__REQUIRED ACTION__. Rewrite the entries below, replacing every "Identify the location of" with "Find the position of" and leaving everything else unchanged.

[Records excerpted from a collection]

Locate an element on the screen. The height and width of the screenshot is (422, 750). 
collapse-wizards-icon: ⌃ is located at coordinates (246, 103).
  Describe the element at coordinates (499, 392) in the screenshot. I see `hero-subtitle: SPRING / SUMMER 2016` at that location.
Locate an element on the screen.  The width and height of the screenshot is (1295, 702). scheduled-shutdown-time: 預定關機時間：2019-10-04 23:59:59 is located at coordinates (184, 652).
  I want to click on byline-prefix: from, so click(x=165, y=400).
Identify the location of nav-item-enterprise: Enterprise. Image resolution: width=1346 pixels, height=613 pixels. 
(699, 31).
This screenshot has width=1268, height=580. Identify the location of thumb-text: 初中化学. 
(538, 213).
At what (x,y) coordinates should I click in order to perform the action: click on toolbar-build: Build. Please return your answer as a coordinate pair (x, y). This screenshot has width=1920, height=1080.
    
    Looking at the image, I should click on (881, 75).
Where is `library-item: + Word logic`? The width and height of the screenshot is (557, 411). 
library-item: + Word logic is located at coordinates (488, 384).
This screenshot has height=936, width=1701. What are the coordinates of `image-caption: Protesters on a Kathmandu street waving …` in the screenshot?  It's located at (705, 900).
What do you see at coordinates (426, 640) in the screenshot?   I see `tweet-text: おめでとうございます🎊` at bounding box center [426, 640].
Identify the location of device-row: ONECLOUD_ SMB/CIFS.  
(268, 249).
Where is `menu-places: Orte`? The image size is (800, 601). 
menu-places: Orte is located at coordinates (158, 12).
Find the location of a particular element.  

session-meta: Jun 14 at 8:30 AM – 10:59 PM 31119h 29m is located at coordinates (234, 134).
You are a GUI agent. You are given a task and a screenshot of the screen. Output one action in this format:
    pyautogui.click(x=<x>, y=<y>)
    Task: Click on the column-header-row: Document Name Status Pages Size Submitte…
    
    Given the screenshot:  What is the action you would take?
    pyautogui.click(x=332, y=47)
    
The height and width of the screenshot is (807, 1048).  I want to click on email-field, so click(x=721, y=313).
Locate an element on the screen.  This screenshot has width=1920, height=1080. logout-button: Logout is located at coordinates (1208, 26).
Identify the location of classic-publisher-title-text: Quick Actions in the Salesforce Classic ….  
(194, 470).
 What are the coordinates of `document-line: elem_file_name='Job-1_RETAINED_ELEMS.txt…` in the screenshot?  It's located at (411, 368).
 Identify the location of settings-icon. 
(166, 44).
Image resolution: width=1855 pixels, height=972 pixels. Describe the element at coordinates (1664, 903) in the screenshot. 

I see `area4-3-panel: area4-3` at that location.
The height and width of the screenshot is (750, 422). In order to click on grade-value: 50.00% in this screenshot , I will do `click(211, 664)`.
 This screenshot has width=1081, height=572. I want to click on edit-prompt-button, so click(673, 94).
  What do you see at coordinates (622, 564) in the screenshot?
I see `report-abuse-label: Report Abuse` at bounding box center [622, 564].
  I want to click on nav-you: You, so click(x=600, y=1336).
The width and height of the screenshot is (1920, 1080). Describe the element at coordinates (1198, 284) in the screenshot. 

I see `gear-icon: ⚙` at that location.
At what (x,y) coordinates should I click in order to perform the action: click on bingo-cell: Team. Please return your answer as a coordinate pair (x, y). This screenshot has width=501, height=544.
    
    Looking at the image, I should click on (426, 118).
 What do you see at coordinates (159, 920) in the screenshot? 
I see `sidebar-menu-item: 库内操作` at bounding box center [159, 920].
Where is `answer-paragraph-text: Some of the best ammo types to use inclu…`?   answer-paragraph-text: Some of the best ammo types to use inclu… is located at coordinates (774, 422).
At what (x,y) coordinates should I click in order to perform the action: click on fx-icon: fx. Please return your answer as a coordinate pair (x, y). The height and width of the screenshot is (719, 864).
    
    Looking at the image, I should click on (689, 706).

__SOLVED PROBLEM__.
Locate an element on the screen. The height and width of the screenshot is (422, 750). 
collapse-wizards-icon: ⌃ is located at coordinates (246, 103).
  Describe the element at coordinates (499, 392) in the screenshot. I see `hero-subtitle: SPRING / SUMMER 2016` at that location.
Locate an element on the screen.  The width and height of the screenshot is (1295, 702). scheduled-shutdown-time: 預定關機時間：2019-10-04 23:59:59 is located at coordinates (184, 652).
  I want to click on byline-prefix: from, so click(x=165, y=400).
Find the position of nav-item-enterprise: Enterprise. Image resolution: width=1346 pixels, height=613 pixels. 
(699, 31).
This screenshot has width=1268, height=580. Find the position of thumb-text: 初中化学. 
(538, 213).
At what (x,y) coordinates should I click in order to perform the action: click on toolbar-build: Build. Please return your answer as a coordinate pair (x, y). This screenshot has width=1920, height=1080.
    
    Looking at the image, I should click on (881, 75).
Where is `library-item: + Word logic`? The width and height of the screenshot is (557, 411). 
library-item: + Word logic is located at coordinates (488, 384).
This screenshot has height=936, width=1701. What are the coordinates of `image-caption: Protesters on a Kathmandu street waving …` in the screenshot?  It's located at (705, 900).
What do you see at coordinates (426, 640) in the screenshot?   I see `tweet-text: おめでとうございます🎊` at bounding box center [426, 640].
Find the position of device-row: ONECLOUD_ SMB/CIFS.  
(268, 249).
Where is `menu-places: Orte`? The image size is (800, 601). 
menu-places: Orte is located at coordinates (158, 12).
Find the location of a particular element.  

session-meta: Jun 14 at 8:30 AM – 10:59 PM 31119h 29m is located at coordinates (234, 134).
You are a GUI agent. You are given a task and a screenshot of the screen. Output one action in this format:
    pyautogui.click(x=<x>, y=<y>)
    Task: Click on the column-header-row: Document Name Status Pages Size Submitte…
    
    Given the screenshot:  What is the action you would take?
    pyautogui.click(x=332, y=47)
    
The height and width of the screenshot is (807, 1048).  I want to click on email-field, so click(x=721, y=313).
Locate an element on the screen.  This screenshot has width=1920, height=1080. logout-button: Logout is located at coordinates (1208, 26).
Find the position of classic-publisher-title-text: Quick Actions in the Salesforce Classic ….  
(194, 470).
 What are the coordinates of `document-line: elem_file_name='Job-1_RETAINED_ELEMS.txt…` in the screenshot?  It's located at (411, 368).
 Find the position of settings-icon. 
(166, 44).
Image resolution: width=1855 pixels, height=972 pixels. Describe the element at coordinates (1664, 903) in the screenshot. 

I see `area4-3-panel: area4-3` at that location.
The height and width of the screenshot is (750, 422). In order to click on grade-value: 50.00% in this screenshot , I will do `click(211, 664)`.
 This screenshot has width=1081, height=572. I want to click on edit-prompt-button, so click(673, 94).
  What do you see at coordinates (622, 564) in the screenshot?
I see `report-abuse-label: Report Abuse` at bounding box center [622, 564].
  I want to click on nav-you: You, so click(x=600, y=1336).
The width and height of the screenshot is (1920, 1080). Describe the element at coordinates (1198, 284) in the screenshot. 

I see `gear-icon: ⚙` at that location.
At what (x,y) coordinates should I click in order to perform the action: click on bingo-cell: Team. Please return your answer as a coordinate pair (x, y). This screenshot has width=501, height=544.
    
    Looking at the image, I should click on (426, 118).
 What do you see at coordinates (159, 920) in the screenshot? 
I see `sidebar-menu-item: 库内操作` at bounding box center [159, 920].
Where is `answer-paragraph-text: Some of the best ammo types to use inclu…`?   answer-paragraph-text: Some of the best ammo types to use inclu… is located at coordinates (774, 422).
At what (x,y) coordinates should I click in order to perform the action: click on fx-icon: fx. Please return your answer as a coordinate pair (x, y). The height and width of the screenshot is (719, 864).
    
    Looking at the image, I should click on (689, 706).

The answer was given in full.